§ **WORK REQUIRED**:
Please, could you print all the lines below exactly, leaving out the pictures?

§ **PROVIDED DATA**:
━━━━━━━━━━
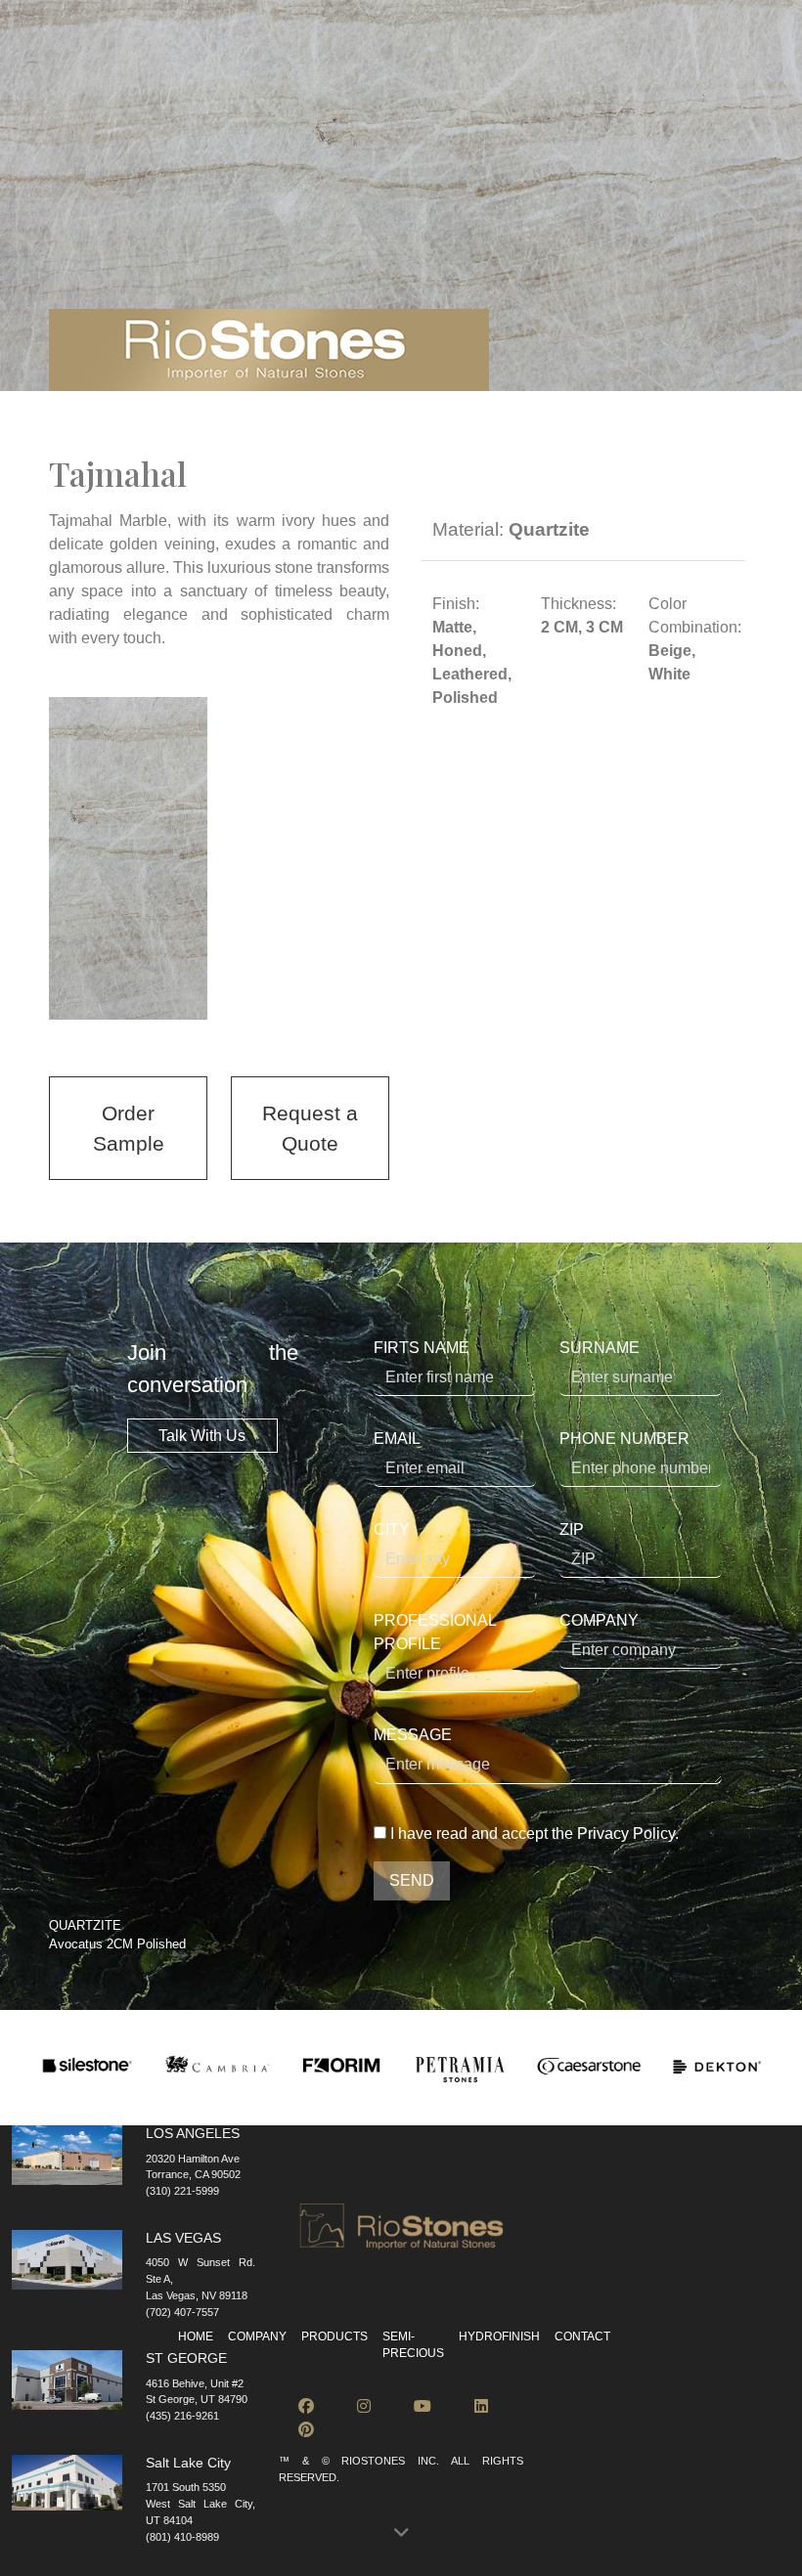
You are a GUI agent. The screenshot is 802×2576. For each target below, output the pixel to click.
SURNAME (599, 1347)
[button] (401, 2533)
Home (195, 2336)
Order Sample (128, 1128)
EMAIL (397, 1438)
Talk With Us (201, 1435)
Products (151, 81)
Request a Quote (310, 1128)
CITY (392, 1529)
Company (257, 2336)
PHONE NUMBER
━━━━━━━━━━
§ **ANSWER TO THIS PROBLEM**:
You are a GUI agent. The screenshot is 802×2576. For each target below, output the pixel to click.
SURNAME (599, 1347)
[button] (401, 2533)
Home (195, 2336)
Order Sample (128, 1128)
EMAIL (397, 1438)
Talk With Us (201, 1435)
Products (151, 81)
Request a Quote (310, 1128)
CITY (392, 1529)
Company (257, 2336)
PHONE NUMBER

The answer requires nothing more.